* [Work request]: Using the listing, copy each whole line that features "panel".

* [Given information]:
=== Begin Enclosure ===
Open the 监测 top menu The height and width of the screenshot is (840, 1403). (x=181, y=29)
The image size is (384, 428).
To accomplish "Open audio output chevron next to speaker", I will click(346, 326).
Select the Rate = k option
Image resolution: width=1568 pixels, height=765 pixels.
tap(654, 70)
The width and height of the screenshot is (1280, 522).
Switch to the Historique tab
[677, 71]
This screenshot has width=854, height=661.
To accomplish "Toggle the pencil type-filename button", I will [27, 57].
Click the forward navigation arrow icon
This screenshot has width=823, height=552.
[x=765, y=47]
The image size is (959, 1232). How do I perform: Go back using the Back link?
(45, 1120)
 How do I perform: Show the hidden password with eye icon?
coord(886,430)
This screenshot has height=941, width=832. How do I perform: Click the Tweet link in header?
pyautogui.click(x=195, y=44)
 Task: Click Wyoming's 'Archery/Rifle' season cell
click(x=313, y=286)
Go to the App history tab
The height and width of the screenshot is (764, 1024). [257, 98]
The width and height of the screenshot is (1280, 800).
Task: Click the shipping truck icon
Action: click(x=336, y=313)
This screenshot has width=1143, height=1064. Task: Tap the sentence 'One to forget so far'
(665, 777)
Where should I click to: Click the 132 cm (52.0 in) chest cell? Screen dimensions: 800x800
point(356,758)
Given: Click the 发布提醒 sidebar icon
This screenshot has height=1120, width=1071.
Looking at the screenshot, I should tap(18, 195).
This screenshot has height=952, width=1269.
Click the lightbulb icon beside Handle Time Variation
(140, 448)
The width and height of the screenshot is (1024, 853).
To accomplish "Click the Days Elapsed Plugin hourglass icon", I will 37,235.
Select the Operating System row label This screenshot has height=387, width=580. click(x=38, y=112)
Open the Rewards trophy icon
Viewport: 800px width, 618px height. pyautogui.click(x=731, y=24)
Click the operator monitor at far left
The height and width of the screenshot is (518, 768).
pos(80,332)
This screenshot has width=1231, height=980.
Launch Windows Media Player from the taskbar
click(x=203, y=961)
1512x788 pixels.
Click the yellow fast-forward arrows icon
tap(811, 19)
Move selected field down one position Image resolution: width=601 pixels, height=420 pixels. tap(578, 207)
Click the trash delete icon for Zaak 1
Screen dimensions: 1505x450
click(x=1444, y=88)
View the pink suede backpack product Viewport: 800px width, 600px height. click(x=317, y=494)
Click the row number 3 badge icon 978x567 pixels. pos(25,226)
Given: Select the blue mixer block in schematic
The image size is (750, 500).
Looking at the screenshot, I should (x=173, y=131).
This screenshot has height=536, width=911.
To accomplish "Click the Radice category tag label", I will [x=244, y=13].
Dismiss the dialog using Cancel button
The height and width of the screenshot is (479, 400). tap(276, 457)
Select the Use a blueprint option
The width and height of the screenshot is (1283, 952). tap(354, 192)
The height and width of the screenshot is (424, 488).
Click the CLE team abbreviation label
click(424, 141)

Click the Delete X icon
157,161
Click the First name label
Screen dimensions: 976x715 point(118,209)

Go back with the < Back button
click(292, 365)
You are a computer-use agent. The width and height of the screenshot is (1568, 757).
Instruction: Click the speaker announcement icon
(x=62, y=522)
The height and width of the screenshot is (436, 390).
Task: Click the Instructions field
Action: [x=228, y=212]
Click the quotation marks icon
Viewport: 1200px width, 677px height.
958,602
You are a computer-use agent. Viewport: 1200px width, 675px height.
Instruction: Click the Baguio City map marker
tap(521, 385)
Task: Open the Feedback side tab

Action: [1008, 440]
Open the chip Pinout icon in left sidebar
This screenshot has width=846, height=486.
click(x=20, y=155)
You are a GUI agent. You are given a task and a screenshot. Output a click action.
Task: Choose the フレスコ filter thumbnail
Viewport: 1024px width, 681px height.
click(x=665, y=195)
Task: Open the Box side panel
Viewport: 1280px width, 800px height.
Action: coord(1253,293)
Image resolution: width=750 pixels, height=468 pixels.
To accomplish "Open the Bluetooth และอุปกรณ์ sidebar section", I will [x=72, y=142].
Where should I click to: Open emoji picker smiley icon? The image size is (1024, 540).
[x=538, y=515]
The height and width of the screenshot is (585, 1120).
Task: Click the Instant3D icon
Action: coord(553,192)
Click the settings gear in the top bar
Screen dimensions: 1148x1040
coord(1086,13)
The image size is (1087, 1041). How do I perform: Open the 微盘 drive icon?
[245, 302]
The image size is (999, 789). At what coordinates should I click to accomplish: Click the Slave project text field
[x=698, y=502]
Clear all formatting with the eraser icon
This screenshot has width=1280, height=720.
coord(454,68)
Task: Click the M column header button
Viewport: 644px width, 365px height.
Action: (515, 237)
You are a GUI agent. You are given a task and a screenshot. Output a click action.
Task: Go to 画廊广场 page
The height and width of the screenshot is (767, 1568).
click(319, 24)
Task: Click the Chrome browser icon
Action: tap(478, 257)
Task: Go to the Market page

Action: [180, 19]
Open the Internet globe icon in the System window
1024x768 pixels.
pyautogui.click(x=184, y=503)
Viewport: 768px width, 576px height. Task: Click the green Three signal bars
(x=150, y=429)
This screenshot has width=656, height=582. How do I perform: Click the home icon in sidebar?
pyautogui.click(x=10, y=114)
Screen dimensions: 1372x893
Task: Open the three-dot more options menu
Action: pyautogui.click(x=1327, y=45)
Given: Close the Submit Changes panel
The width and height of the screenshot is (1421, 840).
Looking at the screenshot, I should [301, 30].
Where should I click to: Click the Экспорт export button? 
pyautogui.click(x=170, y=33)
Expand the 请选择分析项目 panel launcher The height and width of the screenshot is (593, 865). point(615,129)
=== End Enclosure ===
* [Answer space]:
Task: Open the Box side panel
Given: Close the Submit Changes panel
Expand the 请选择分析项目 panel launcher The height and width of the screenshot is (593, 865). point(615,129)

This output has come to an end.